For the most part, Nevada is a blue state, but it’s red shines through now and then. With the recent voter-approval of Question 1, resulting in required background checks for private gun sales, the stereotype of our Silver State as the Wild West is starting to crumble. Even before this, though, the beautiful and pristine county-operated range has done much to legitimize the sport and recreation since opening in 2010. Public shooting has never been so easy or elegant.
Layered within the subtly rolling foothills of the Sheep Mountain Range on the Vegas Valley’s northern edge, the outdoor Clark County Shooting Complex is a fully loaded Mecca for gun enthusiasts. It’s a daylong affair, so fuel up your hybrid, which will stand out in a parking lot full of trucks, before heading north on Decatur Boulevard. It takes roughly 35 minutes from downtown. Once you’re in the park, drive through the first roundabout, skip the park office and head right to the Shotgun Center. Think you need to buy a license and/or registration? You don’t. You just need to be 21 to rent. This is Nevada, baby!

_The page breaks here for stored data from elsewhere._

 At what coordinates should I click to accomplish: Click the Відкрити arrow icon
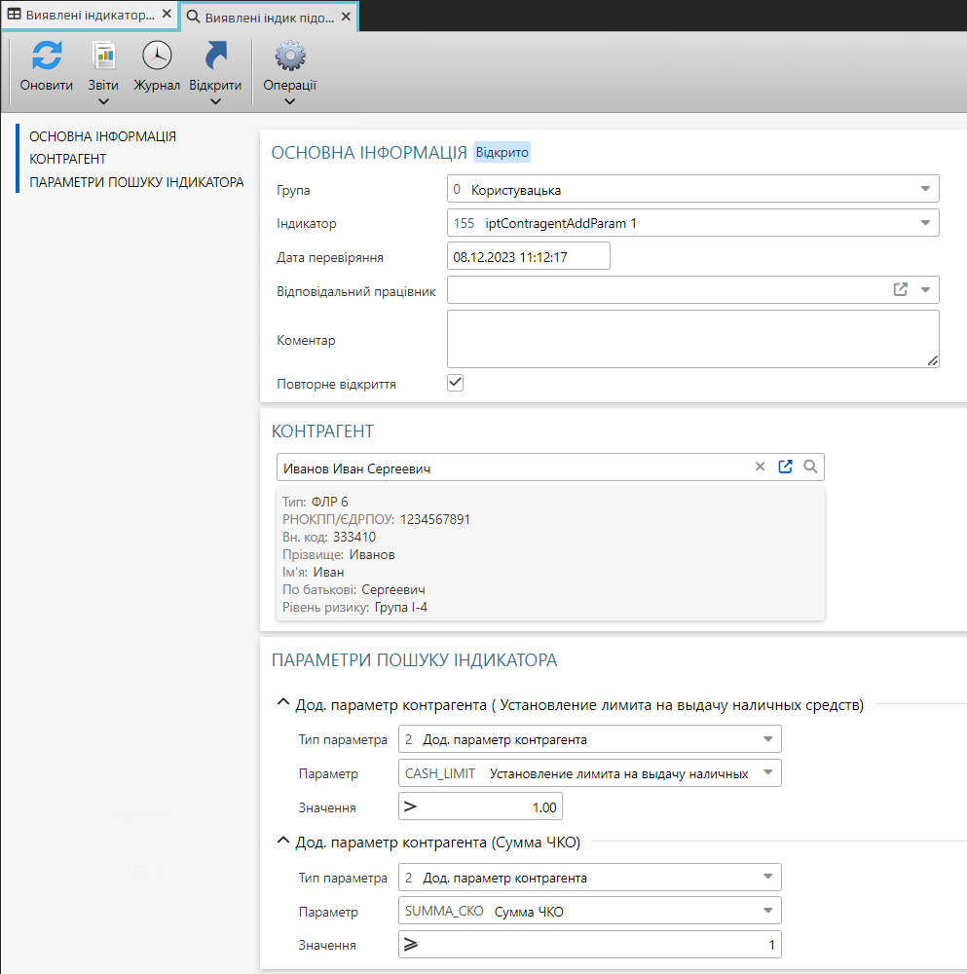tap(215, 56)
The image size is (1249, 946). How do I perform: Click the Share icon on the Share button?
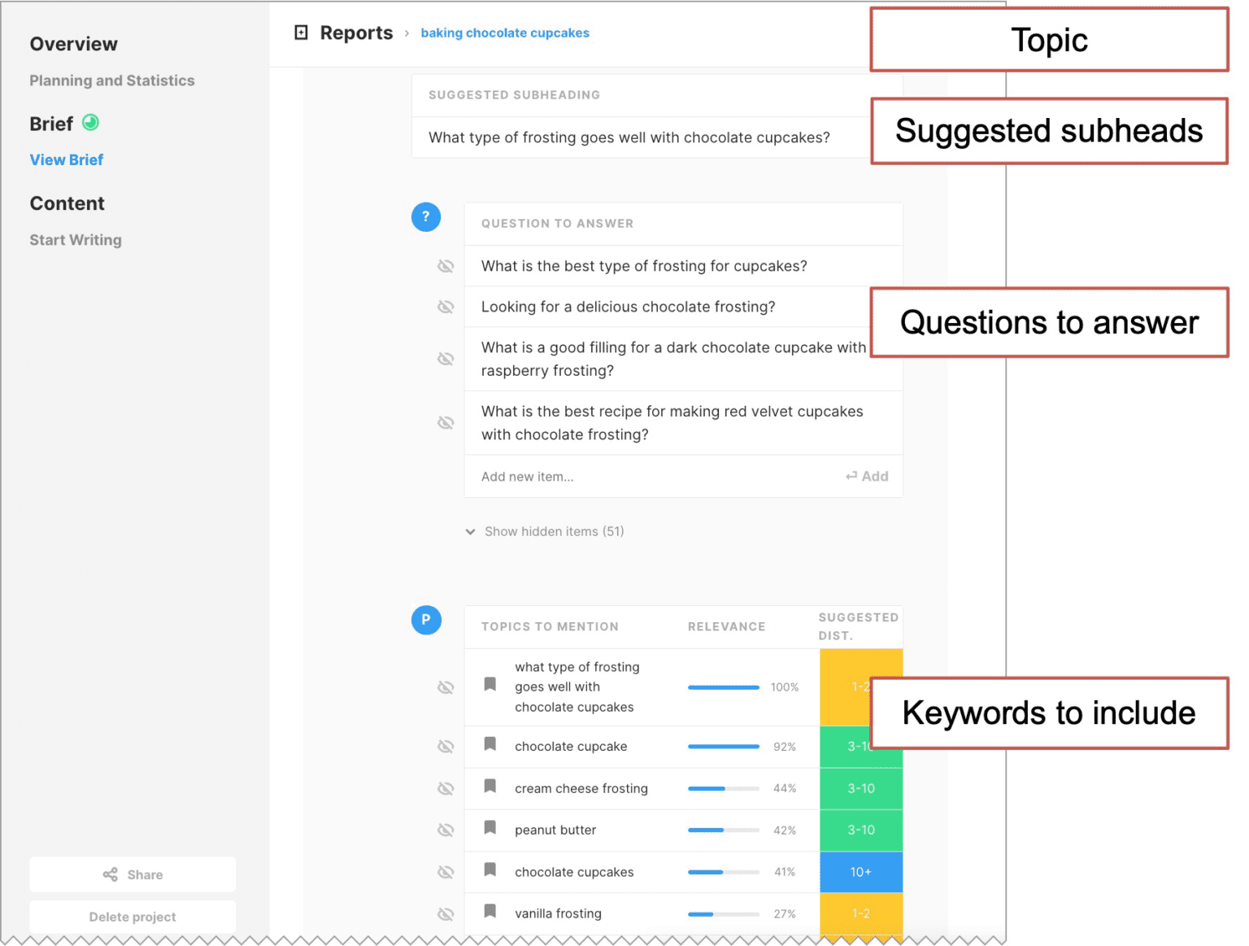pos(111,874)
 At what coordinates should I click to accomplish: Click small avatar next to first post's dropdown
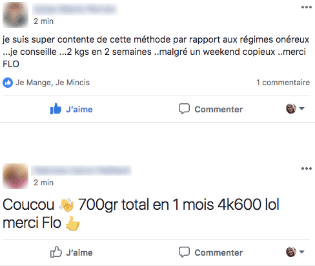(x=291, y=108)
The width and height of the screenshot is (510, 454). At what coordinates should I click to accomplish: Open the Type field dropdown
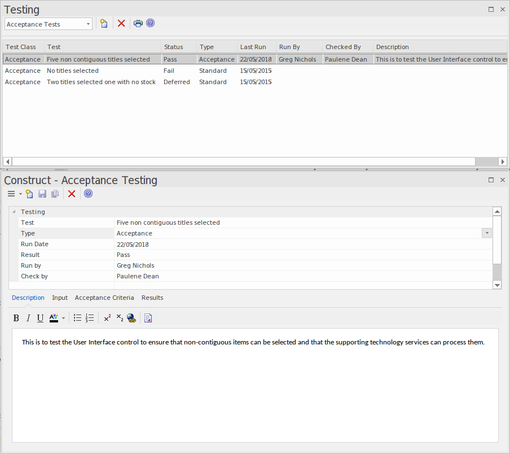coord(486,233)
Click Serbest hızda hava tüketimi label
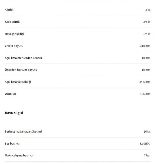The height and width of the screenshot is (164, 157). [x=23, y=131]
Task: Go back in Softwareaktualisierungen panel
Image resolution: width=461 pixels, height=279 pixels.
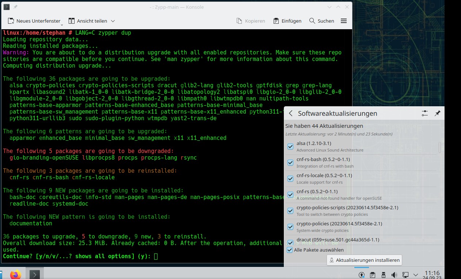Action: 291,114
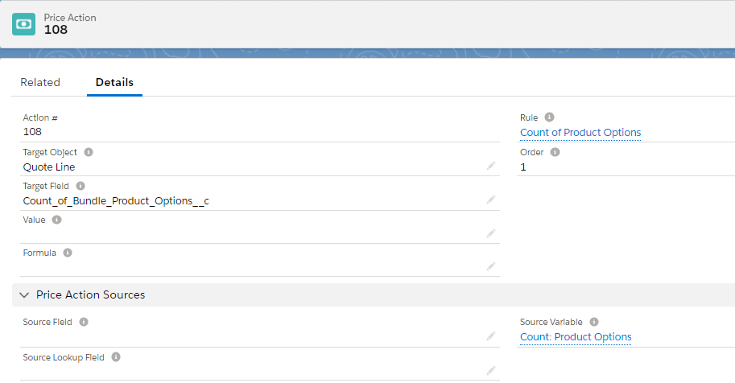This screenshot has height=383, width=735.
Task: Click info icon next to Rule
Action: [549, 117]
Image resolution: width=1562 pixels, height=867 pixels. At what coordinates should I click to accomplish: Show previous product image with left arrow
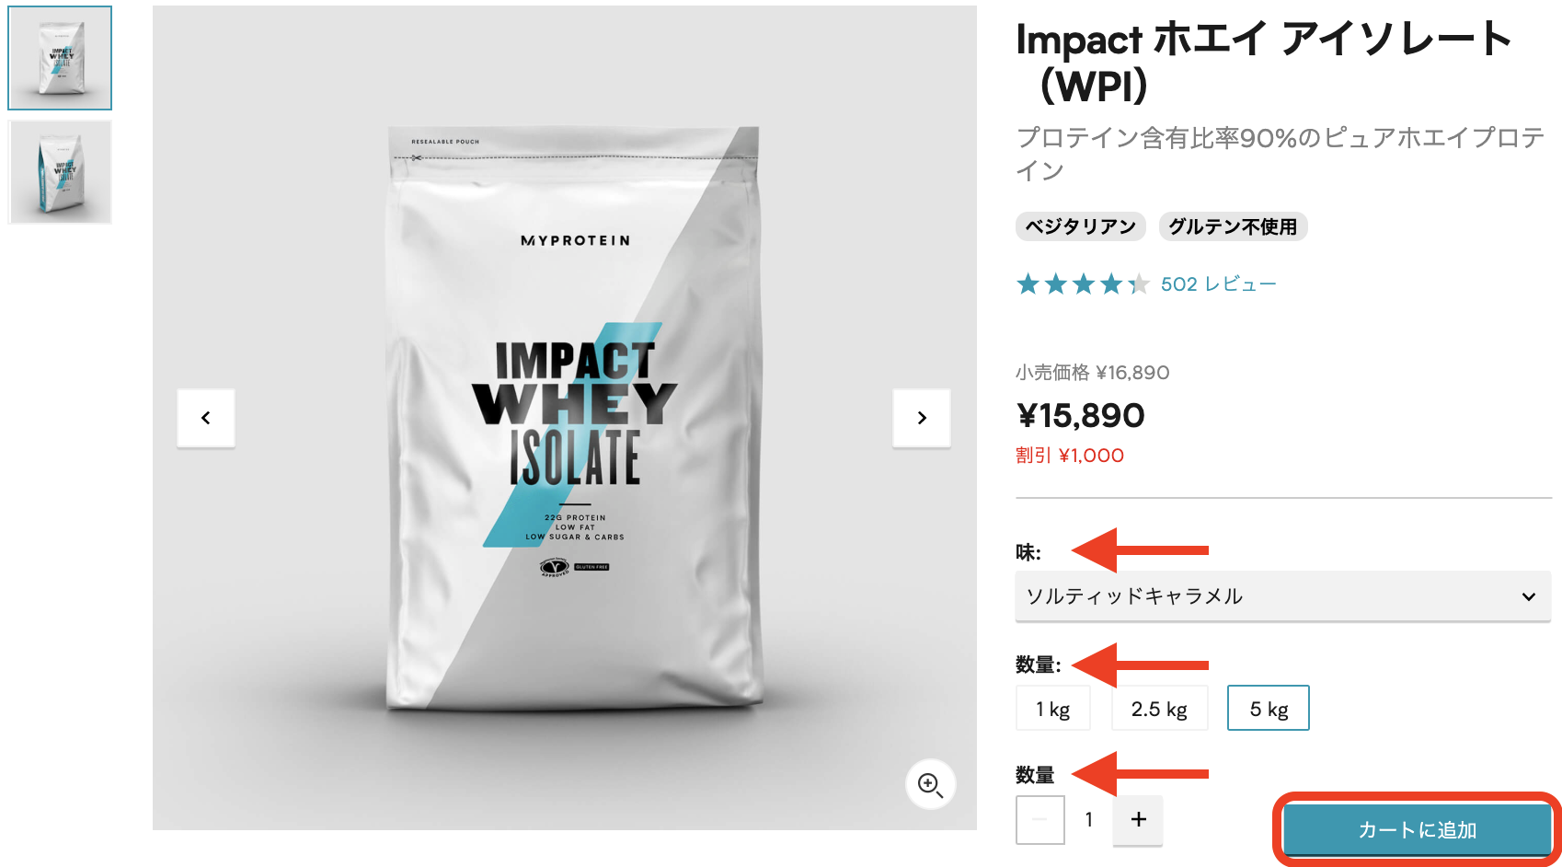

Here in the pro shop you can rent a Beretta for $10 an hour or $20 for three hours and shoot trap or skeet, which costs around seven bucks for 25 birds per round. Shooting gear—eyewear and earplugs—costs extra. There’s a grill offering burgers and salads and pulled pork in case you work up a hunger and forgot to pack lunch. Check in at the customer-service desk, watch a safety video, sign a form and bring your gun and ammo to a range safety officer. There are no Yosemite Sams employed at this facility; everyone is professional and groomed and the shop is staffed with fresh-faced millennial women, so there’s no gender imbalance.
Time to shoot. If you’re doing trap/skeet, keep your unloaded shotgun open. A safety officer will show you to one of the stations and give you instructions. (Check out the water fountains, soda machines, gun racks and mesquite trees.) One shell at a time, please. The view from the sporting-clay stations (for which you’ll need a radio-frequency ID card from the shop) is even more impressive as you look out toward the Strip. But without renting a gas-powered car ($25 for three hours), it’s a really long, if deeply relaxing, stroll. Still, it’s all reasonably priced.

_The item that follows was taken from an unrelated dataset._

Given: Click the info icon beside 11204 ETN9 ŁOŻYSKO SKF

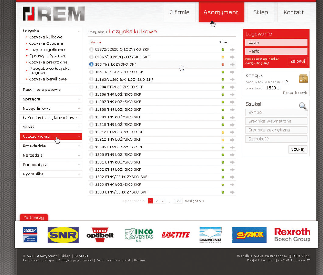Looking at the screenshot, I should click(x=91, y=87).
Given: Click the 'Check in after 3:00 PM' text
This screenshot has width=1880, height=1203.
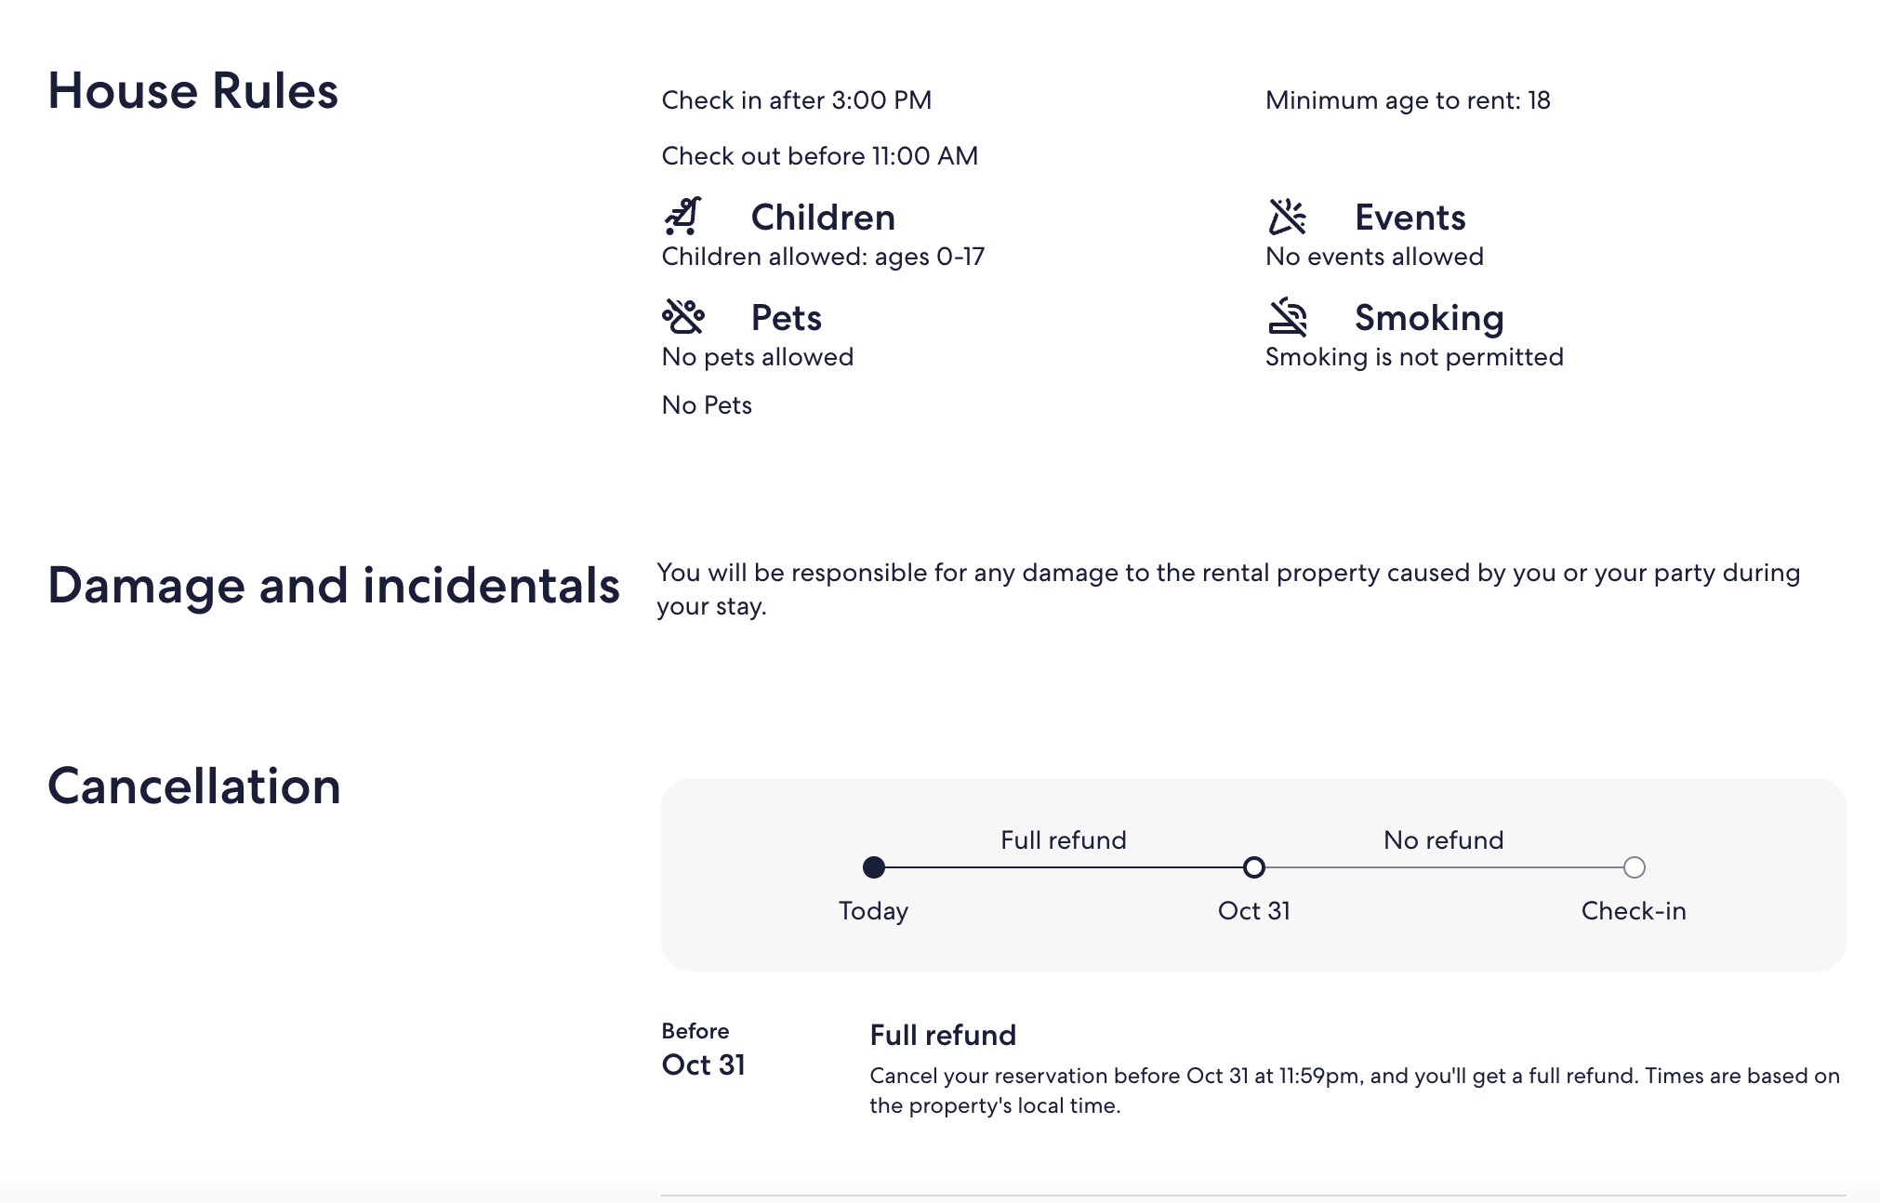Looking at the screenshot, I should (x=796, y=100).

If you prefer to get your Katniss Everdeen on, there’s the adjacent Archery Center. Renting a bow and eight arrows costs 10 bucks and you must be 18. Or just continue driving deeper into the park where you’ll find the Rifle-Pistol Center. Semi-auto. Bolt-action. Full-bore. Whatever you want to shoot that isn’t a machine gun is here. (They’ll hang on to your ID in the shop.) And unlike the cheesy places near and behind the Strip, there’s no one really hovering over you. When you’ve convinced the safety officers that you’re competent, they’ll leave you alone.
I’m not going to lie: Even with earplugs, the concussive shots are spooky. But after an hour, it becomes like any other activity. And at the end of the day, you’ve learned a new skill—how to shoot safely, with a modicum of accuracy, for pleasure. Did I mention this place earned EPA recognition for its environmental stewardship?
The frontier might be slowly fading in Nevada, but the fun remains.